■ **EXERCISE INPUT**:
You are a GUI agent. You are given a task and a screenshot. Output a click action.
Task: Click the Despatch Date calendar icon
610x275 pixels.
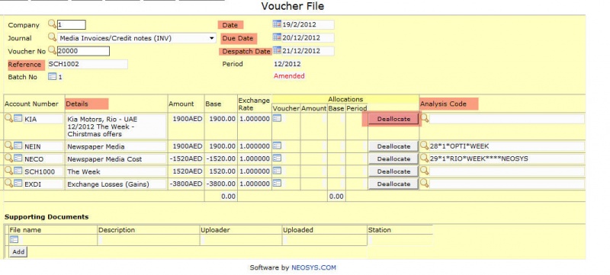tap(277, 50)
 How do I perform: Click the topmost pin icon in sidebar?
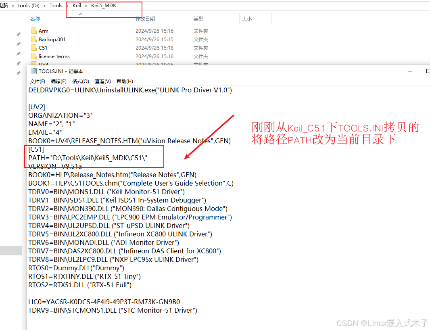tap(18, 35)
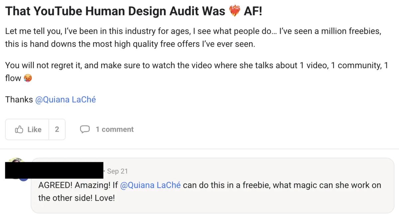Click the speech bubble comment icon

[85, 129]
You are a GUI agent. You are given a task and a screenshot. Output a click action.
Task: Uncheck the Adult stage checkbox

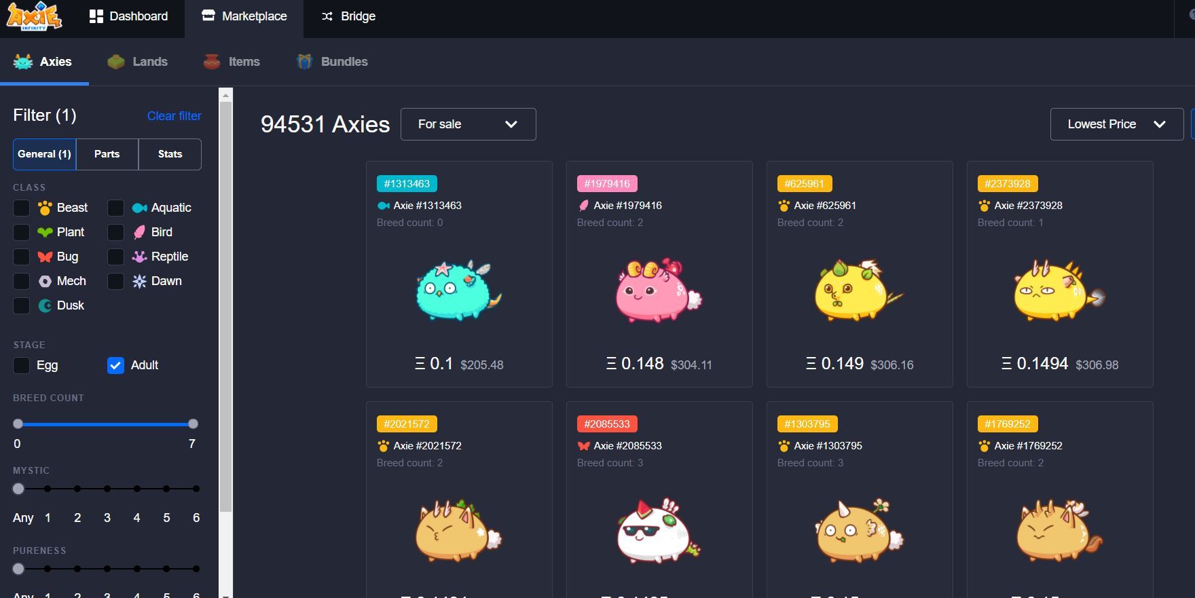[x=115, y=365]
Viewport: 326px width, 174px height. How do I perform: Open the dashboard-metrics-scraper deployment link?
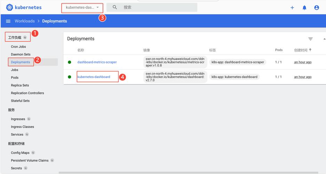97,62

■ **DESCRIPTION OF THE TASK**:
Swap "screenshot" for "screen capture" throughout the data above and reproduce all of it with nothing else changed. Leave the pictures out of your answer.

■ **RESULT FOR THIS TASK**:
You are a GUI agent. You are given a task and a screen capture. Output a click action.
Task: Click the Despatch Date calendar icon
610x275 pixels.
tap(277, 50)
 How do I perform: Click the topmost pin icon in sidebar?
tap(18, 35)
Click the speech bubble comment icon

[85, 129]
You are a GUI agent. You are given a task and a screen capture. Output a click action.
Task: Uncheck the Adult stage checkbox

[x=115, y=365]
Viewport: 326px width, 174px height. How do I perform: Open the dashboard-metrics-scraper deployment link?
97,62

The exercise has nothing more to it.